#### Task details
Render only the lines from the one containing "The width and height of the screenshot is (800, 433)." through the one containing "(349, 176)." as a two-column CSV with the headers instruction and output. Give one row per entry, with its text under instruction and its answer under output, each value in a single quoted field and line breaks replaced by spaces.

#### Pixel coordinate grounding data
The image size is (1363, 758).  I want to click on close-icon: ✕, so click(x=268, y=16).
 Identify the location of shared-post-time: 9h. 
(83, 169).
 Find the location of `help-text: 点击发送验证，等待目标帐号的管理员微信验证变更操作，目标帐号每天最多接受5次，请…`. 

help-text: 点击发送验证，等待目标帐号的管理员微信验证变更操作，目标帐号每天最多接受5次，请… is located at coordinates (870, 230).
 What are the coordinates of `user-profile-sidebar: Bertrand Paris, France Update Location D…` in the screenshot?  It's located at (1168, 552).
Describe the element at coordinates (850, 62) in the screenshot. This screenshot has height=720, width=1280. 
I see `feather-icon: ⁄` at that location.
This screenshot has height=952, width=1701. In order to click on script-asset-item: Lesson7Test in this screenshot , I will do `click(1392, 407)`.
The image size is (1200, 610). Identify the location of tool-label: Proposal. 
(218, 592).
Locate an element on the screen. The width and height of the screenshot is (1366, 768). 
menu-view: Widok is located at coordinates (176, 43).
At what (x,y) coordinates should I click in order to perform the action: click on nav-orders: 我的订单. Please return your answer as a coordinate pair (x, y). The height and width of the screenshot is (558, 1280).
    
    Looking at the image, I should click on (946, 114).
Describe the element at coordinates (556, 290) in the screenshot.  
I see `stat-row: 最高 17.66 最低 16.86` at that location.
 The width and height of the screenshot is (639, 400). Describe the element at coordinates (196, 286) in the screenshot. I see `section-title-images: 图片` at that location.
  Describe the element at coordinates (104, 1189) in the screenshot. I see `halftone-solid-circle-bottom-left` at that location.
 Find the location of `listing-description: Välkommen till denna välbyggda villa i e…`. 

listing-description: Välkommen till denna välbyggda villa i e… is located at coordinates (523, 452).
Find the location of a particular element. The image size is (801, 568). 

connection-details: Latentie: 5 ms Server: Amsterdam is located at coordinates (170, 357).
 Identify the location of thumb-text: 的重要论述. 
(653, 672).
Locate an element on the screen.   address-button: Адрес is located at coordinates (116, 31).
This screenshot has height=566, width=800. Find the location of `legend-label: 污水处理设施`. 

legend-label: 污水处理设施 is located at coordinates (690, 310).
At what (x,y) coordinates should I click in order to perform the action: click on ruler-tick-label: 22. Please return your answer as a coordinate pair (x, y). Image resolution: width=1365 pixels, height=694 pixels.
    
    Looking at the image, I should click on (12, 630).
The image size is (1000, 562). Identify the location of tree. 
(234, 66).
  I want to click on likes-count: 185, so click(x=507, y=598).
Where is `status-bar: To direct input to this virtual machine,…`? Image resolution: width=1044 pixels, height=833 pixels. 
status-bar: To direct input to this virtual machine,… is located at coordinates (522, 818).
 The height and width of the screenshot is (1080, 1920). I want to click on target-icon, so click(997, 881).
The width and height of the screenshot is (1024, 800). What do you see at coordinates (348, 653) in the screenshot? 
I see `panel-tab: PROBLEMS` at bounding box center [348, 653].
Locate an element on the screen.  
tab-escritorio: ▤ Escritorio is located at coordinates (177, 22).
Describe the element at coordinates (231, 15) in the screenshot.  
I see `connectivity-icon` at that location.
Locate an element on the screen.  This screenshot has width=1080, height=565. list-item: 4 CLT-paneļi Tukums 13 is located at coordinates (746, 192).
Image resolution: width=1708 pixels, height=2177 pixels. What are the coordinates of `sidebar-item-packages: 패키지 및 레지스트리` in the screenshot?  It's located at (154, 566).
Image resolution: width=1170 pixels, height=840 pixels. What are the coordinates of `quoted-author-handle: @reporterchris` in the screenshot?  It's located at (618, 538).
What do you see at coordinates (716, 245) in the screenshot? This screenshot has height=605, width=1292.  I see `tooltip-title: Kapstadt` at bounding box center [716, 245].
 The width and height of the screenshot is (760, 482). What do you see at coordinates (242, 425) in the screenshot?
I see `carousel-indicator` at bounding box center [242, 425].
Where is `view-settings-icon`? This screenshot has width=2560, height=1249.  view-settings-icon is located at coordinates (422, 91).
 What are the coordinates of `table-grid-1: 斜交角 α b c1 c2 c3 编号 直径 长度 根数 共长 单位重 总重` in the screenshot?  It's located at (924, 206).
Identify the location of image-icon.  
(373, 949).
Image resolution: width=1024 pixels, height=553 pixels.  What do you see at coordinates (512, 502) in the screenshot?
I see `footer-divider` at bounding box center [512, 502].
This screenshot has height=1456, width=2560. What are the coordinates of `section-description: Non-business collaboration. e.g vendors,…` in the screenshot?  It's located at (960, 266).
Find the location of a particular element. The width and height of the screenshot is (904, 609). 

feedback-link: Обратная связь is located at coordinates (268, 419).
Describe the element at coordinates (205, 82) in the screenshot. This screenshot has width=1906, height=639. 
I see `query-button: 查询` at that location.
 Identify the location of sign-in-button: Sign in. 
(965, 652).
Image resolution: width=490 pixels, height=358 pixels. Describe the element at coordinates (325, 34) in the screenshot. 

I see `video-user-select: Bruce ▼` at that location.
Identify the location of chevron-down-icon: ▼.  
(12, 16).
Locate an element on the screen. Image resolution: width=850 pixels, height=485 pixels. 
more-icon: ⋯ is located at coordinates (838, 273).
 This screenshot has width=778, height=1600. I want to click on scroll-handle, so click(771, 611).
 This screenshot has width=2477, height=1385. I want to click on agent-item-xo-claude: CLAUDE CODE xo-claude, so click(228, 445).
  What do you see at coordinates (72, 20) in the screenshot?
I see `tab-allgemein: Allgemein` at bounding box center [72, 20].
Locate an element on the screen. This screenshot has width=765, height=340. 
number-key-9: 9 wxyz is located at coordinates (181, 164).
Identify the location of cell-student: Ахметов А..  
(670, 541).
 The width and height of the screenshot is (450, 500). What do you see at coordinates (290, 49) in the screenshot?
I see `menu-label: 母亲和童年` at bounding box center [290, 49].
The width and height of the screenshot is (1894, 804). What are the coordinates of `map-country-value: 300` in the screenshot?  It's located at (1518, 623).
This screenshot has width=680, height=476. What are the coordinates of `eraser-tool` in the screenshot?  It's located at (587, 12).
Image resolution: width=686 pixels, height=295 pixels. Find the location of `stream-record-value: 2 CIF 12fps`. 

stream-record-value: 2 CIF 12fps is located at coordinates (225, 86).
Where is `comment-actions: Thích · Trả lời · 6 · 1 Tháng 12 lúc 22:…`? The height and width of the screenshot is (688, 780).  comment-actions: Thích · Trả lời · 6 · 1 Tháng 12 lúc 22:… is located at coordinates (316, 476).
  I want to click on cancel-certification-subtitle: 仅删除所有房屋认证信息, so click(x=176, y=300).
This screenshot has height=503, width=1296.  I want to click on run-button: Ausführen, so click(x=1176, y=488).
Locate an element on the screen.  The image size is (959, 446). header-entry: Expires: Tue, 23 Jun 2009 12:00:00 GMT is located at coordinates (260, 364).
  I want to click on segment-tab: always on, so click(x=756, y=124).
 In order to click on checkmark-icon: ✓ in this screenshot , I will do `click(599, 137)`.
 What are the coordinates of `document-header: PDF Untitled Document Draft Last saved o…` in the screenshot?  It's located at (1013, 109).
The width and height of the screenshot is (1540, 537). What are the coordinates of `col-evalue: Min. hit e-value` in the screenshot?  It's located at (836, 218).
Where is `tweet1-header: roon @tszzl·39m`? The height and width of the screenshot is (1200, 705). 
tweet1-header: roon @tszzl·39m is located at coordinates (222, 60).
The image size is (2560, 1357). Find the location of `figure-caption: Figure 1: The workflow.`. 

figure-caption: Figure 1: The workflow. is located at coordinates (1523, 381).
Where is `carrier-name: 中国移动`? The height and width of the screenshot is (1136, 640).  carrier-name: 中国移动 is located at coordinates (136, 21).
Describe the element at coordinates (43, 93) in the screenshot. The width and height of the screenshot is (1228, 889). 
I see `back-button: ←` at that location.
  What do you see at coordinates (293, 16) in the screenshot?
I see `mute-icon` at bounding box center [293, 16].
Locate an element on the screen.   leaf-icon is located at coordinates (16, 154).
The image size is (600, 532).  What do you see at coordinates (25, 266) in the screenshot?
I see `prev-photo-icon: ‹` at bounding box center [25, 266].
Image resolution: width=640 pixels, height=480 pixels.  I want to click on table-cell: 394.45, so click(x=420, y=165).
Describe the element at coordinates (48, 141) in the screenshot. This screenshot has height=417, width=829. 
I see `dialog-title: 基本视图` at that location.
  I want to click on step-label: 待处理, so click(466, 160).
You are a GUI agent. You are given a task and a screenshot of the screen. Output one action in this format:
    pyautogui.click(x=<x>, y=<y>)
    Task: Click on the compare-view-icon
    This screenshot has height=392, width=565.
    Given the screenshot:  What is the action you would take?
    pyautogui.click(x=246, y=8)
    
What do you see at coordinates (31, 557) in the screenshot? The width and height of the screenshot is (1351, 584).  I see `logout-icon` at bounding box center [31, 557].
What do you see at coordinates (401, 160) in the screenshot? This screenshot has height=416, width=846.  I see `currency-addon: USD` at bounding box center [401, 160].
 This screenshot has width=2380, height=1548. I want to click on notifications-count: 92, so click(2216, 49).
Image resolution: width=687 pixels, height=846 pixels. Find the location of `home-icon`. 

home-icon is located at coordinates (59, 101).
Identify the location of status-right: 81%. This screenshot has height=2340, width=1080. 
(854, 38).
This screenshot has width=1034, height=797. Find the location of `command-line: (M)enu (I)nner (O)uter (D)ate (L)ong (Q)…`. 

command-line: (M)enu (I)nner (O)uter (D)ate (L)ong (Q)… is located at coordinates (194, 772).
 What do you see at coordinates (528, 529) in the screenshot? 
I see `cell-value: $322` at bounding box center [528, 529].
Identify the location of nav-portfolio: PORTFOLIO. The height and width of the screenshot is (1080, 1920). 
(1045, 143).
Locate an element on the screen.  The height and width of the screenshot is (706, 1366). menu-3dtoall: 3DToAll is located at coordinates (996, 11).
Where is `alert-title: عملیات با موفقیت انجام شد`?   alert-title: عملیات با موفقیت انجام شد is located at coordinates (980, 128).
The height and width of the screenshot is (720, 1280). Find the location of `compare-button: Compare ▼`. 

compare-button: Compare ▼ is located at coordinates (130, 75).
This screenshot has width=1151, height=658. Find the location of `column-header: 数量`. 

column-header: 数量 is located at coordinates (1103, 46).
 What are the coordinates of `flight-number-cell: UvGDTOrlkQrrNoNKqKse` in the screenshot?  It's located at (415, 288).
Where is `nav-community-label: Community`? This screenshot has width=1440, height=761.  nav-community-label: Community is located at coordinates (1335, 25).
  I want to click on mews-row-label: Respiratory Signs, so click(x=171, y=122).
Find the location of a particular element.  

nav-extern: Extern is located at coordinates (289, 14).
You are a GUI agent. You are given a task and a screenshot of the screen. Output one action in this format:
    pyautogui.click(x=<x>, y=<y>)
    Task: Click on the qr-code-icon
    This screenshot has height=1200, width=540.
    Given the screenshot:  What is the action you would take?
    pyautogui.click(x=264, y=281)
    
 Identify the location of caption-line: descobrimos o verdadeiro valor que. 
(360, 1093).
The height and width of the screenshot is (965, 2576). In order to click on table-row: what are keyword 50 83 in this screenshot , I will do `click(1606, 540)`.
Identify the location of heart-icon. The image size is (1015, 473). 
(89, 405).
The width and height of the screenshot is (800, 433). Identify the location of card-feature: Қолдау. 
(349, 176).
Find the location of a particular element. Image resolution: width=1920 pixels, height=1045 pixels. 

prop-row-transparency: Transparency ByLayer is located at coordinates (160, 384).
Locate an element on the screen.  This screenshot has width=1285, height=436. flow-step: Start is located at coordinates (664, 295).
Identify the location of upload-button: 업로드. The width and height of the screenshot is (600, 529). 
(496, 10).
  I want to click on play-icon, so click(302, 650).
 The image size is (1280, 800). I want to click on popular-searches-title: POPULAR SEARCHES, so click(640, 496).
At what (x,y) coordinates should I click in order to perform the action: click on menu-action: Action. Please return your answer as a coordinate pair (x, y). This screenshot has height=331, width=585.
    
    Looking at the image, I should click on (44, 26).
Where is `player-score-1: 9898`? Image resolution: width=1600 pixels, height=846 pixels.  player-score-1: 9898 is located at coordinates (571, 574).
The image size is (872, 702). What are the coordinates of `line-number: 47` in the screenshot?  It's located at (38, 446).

#### Answer below
instruction,output
"The width and height of the screenshot is (800, 433). Identify the location of card-feature: Қолдау.","(349, 176)."